Imaginons un entrepreneur qui avait mis en sommeil sa SAS après deux ans d’activité. La société disposait encore de 5 000 € de trésorerie sur un compte bancaire. Pendant la mise en sommeil, aucun revenu ou facture n’a été enregistré. Le dirigeant, lui, ne s’est pas versé de rémunération. Au moment de la reprise :
• Frais de greffe : pour des modifications statutaires légères (changement d’adresse, par exemple), prévoyez quelques dizaines d’euros. S’il y a par contre un changement de forme juridique, il faudra payer davantage (plusieurs centaines d’euros parfois).
• Publication légale : si l’objet social est substantiellement modifié, une annonce légale peut être obligatoire. Le coût moyen d’une annonce peut osciller entre 100 et 200 € selon la longueur et le département.
• Charges sociales : le fait de reprendre une rémunération de dirigeant va générer à nouveau des cotisations. Si vous prévoyez, par exemple, 1000 € de rémunération mensuelle, il faut estimer environ 400 à 500 € de charges mensuelles selon votre régime de sécurité sociale. Le total annuel pourrait alors s’élever à 4 800 € - 6 000 € de charges sociales.
• TVA : si vous facturez à nouveau, vous devrez déclarer et reverser la TVA collectée si vous n’êtes pas en franchise de base. Pour un chiffre d’affaires annuel projeté de 50 000 €, la TVA dépend de votre taux d’imposition (20 % dans la plupart des cas), ce qui représente 10 000 € de TVA collectée annuellement ne restant pas dans les caisses de la société mais à reverser à l’État.

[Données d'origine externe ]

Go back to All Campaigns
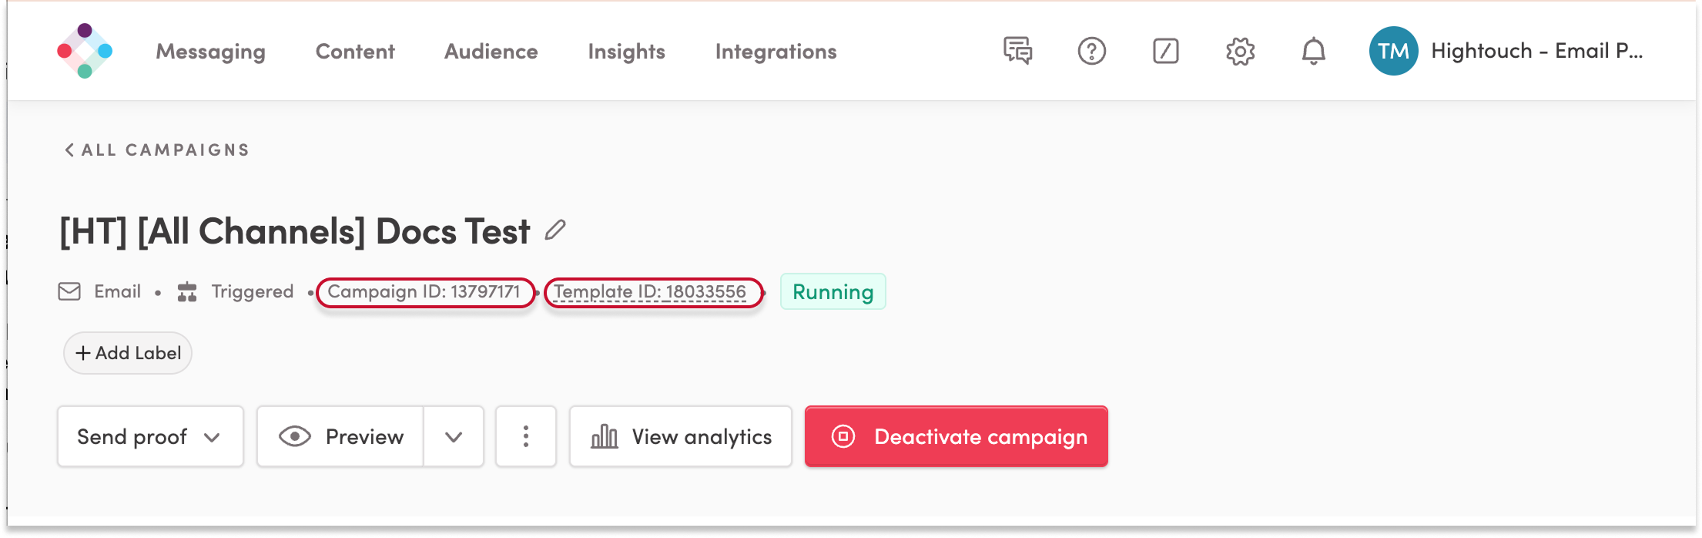This screenshot has width=1702, height=538. pyautogui.click(x=157, y=150)
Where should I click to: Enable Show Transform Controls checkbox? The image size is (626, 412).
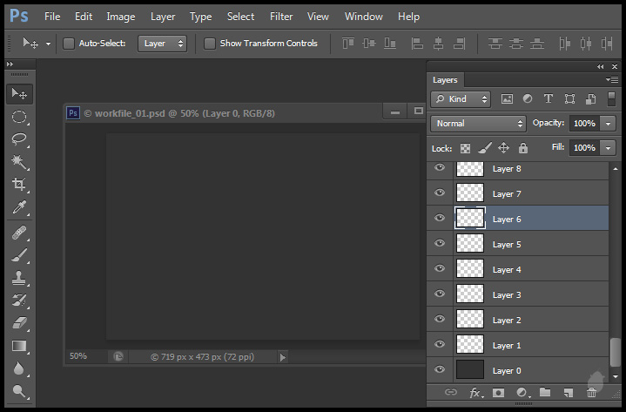[x=210, y=44]
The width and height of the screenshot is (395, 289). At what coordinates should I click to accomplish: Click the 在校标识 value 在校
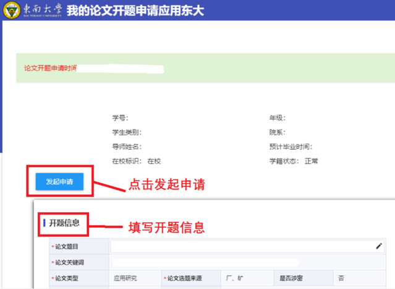tap(153, 161)
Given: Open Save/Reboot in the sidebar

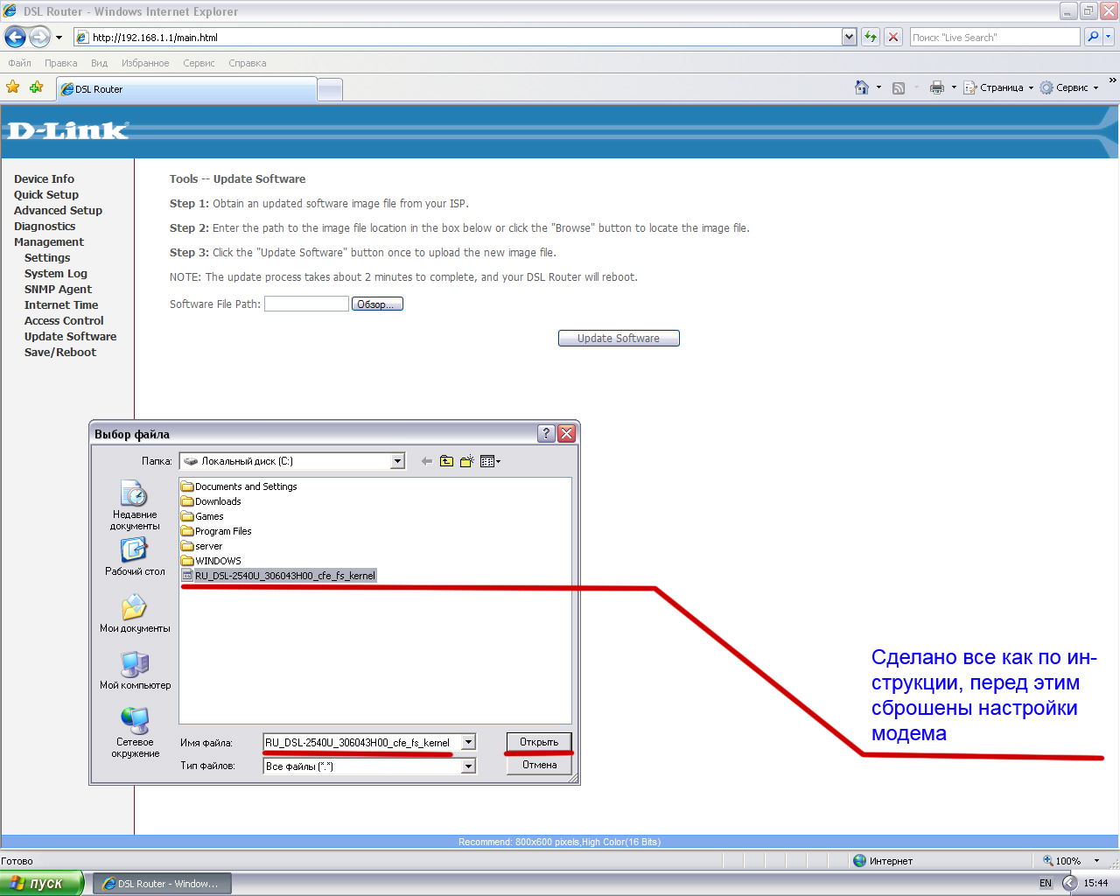Looking at the screenshot, I should click(60, 353).
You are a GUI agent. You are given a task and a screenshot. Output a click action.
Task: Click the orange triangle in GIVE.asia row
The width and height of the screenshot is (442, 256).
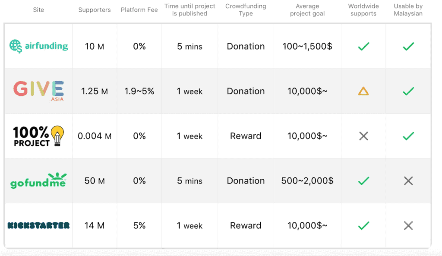click(x=363, y=91)
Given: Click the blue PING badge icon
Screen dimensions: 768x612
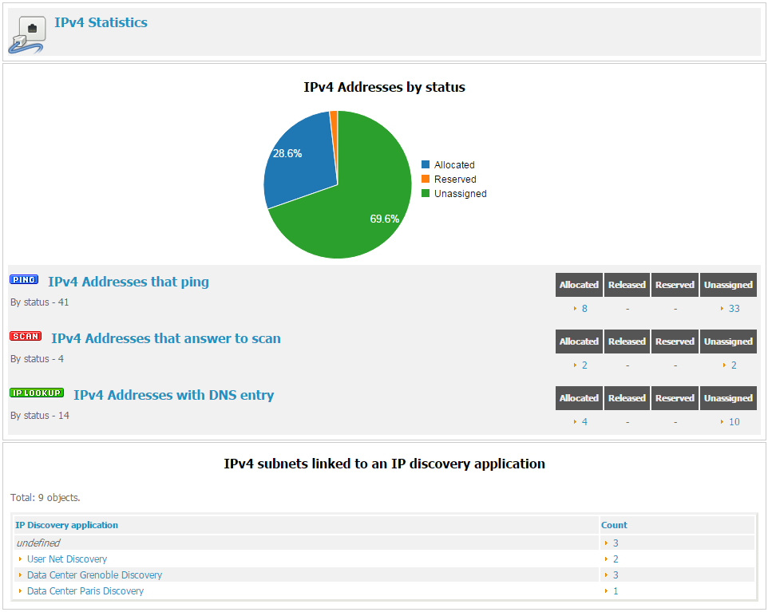Looking at the screenshot, I should (x=24, y=280).
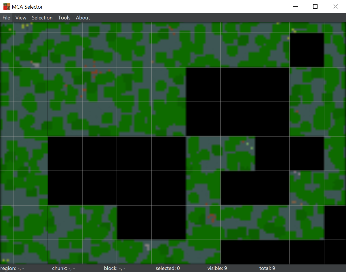Open the File menu
Viewport: 346px width, 272px height.
(6, 18)
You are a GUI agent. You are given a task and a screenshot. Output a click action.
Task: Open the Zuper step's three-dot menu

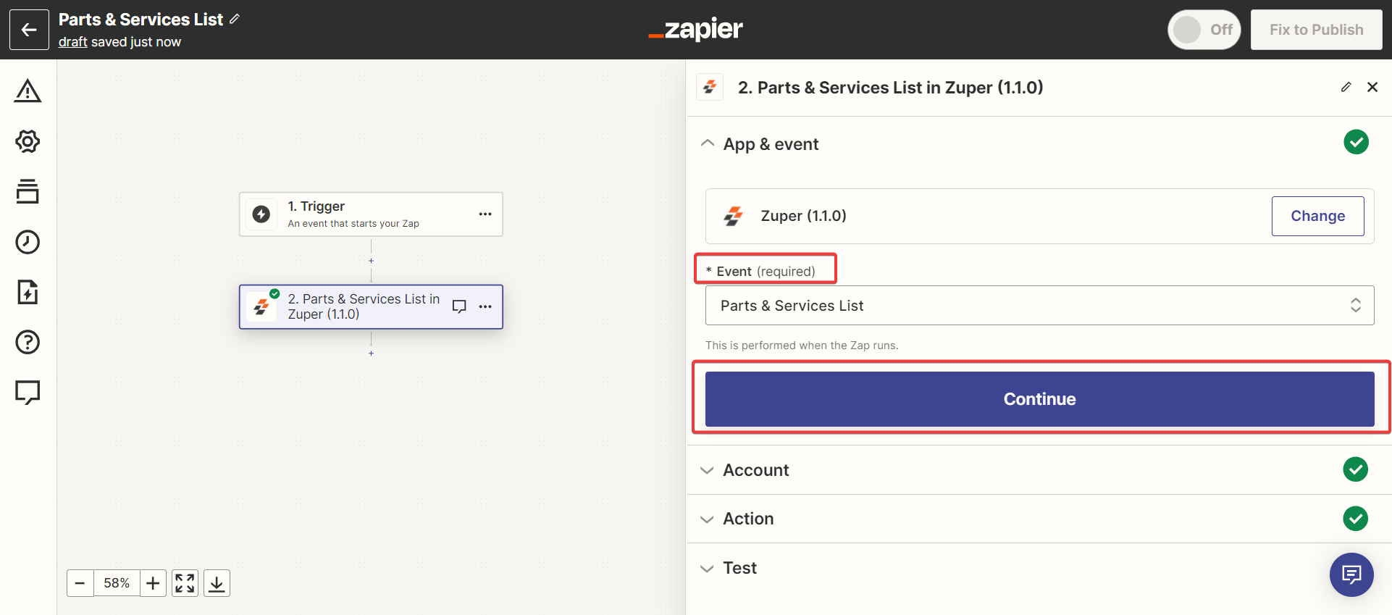(x=485, y=307)
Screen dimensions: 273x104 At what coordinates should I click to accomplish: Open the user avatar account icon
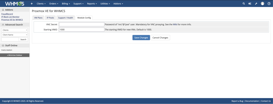tap(262, 3)
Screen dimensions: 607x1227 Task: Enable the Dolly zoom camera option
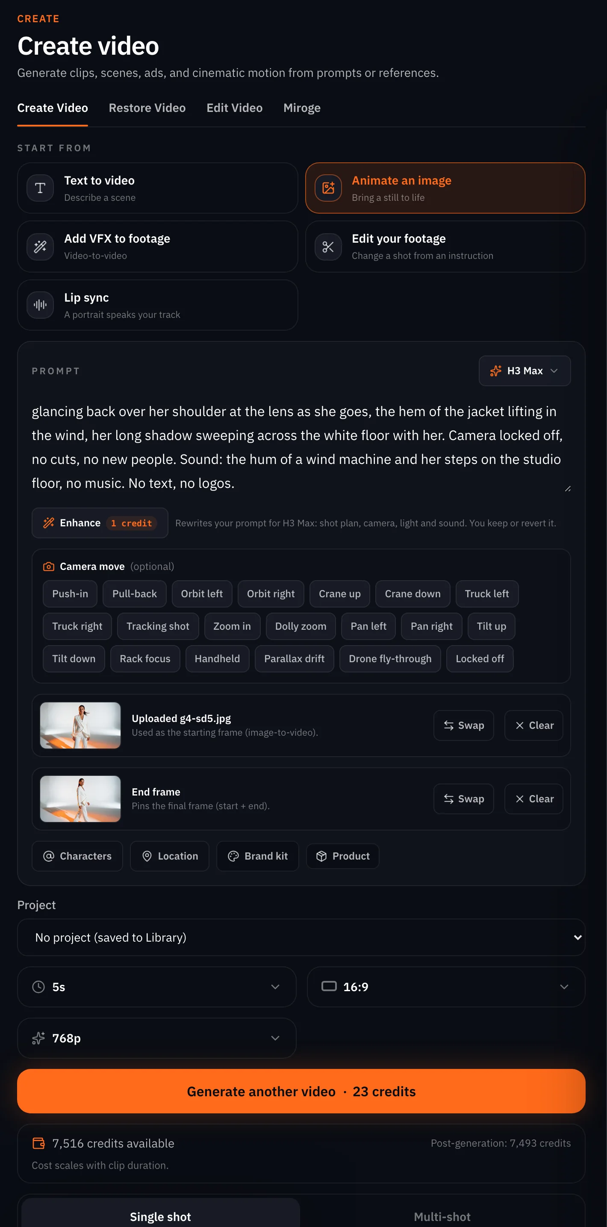(301, 626)
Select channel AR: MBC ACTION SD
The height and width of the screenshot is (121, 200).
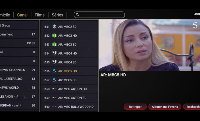pos(69,98)
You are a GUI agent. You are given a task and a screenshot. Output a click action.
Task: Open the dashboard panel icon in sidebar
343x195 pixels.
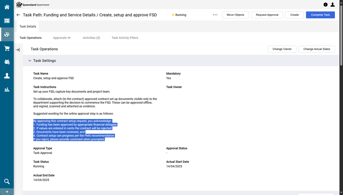point(7,21)
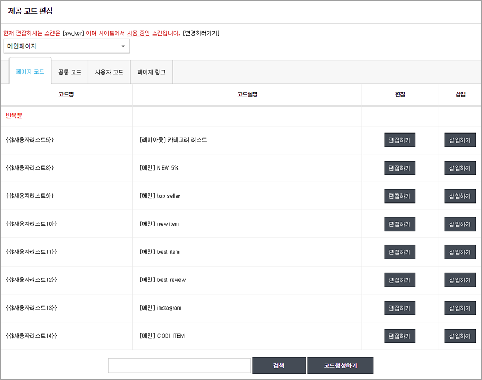Click the 코드생성하기 button

tap(340, 365)
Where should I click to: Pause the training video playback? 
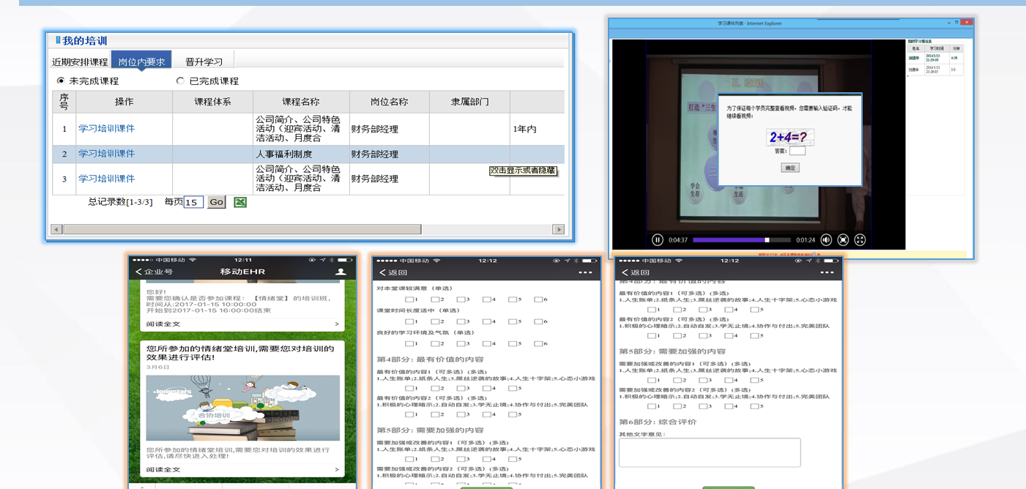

Ce petit exemple illustre que relancer un SIREN dormant implique la reprise de toutes les charges normales liées à l’exploitation, mais vous évite la création complète d’une société nouvelle, qui elle, entraînerait d’autres coûts (rédaction des statuts, apports en capital, annonce légale de constitution, etc.). Avec un SIREN déjà existant, vous maîtrisez mieux le redémarrage financier, et vous gagnez du temps sur le plan administratif.